* [ABOUT THIS EXERCISE]:
Within the lines below, the span from the line with "[Subscribe] (283, 640)" to the line with "Accessibility (1074, 33)", both ends included, is to be reproduced exactly, with pictures omitted.
** DATA FOR THE TASK follows **
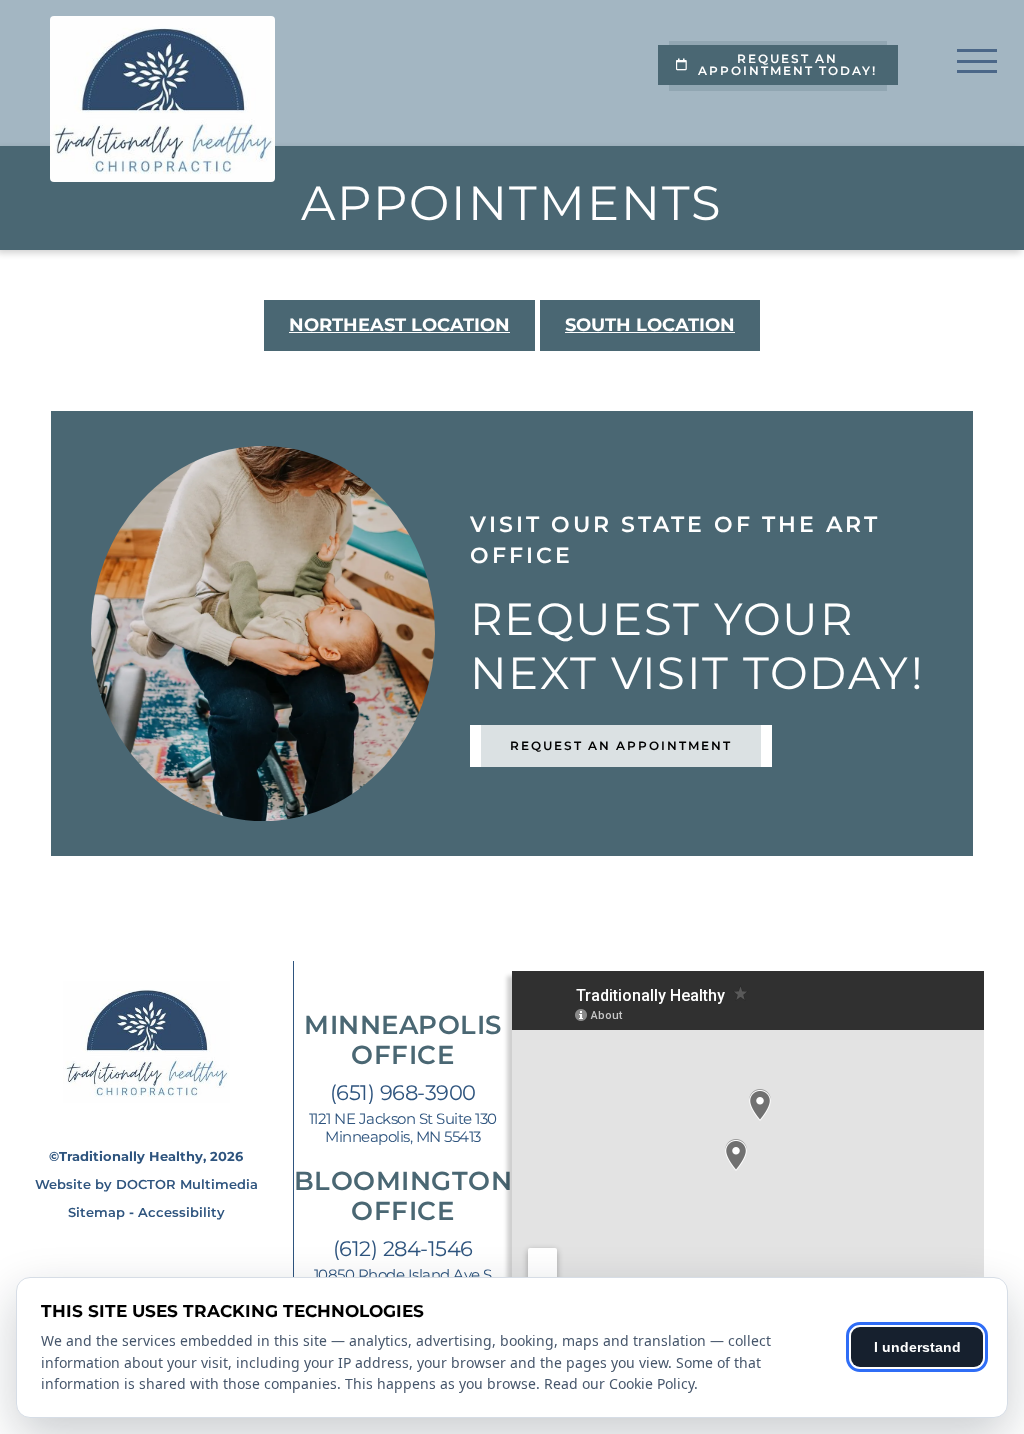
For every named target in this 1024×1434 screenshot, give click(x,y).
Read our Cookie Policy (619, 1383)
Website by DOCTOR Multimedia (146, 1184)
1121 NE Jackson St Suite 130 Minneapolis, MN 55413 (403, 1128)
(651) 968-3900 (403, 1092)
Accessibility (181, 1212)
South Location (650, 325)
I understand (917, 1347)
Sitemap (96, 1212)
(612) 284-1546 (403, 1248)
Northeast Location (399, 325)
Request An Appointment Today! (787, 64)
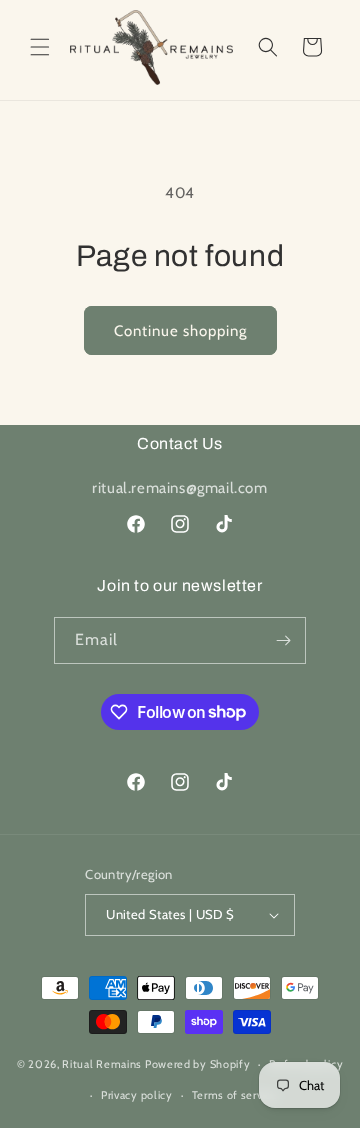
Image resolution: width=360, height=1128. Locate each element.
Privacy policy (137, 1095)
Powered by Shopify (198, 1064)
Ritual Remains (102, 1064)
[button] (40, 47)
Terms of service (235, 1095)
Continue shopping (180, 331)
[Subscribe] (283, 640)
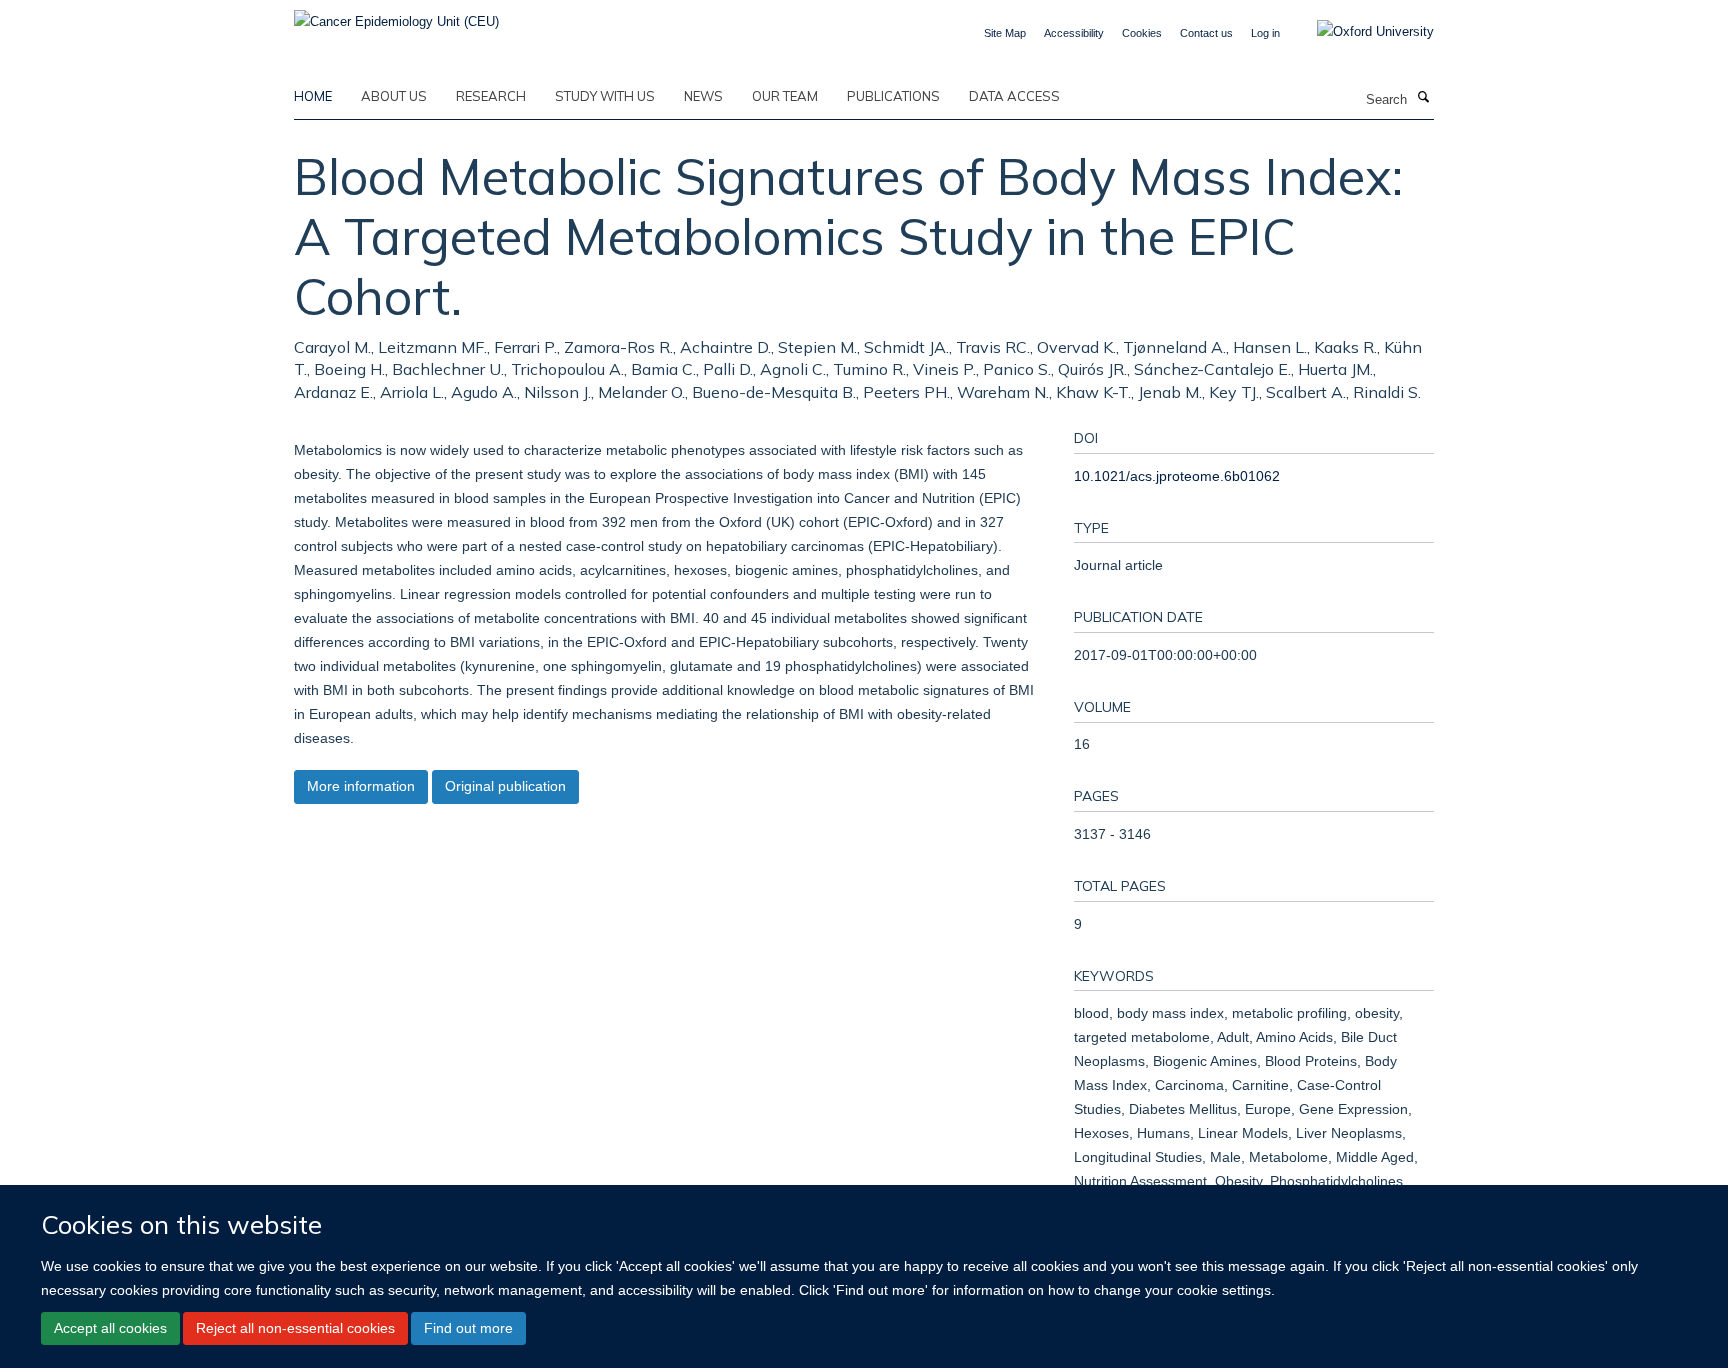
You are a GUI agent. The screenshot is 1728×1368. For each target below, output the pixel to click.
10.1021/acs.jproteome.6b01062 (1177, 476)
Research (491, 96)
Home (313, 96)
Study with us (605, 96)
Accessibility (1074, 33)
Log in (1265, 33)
** End of DATA FOR THE TASK **
** DATA FOR THE TASK follows **
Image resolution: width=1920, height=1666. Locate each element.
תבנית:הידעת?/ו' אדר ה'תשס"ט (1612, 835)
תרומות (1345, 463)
** End of DATA FOR THE TASK **
* [WORKED SOLUTION]:
[Subscribe] (283, 640)
You are a GUI agent. The screenshot is 1728×1368. For each target below, output the pixel to click.
10.1021/acs.jproteome.6b01062 (1177, 476)
Research (491, 96)
Home (313, 96)
Study with us (605, 96)
Accessibility (1074, 33)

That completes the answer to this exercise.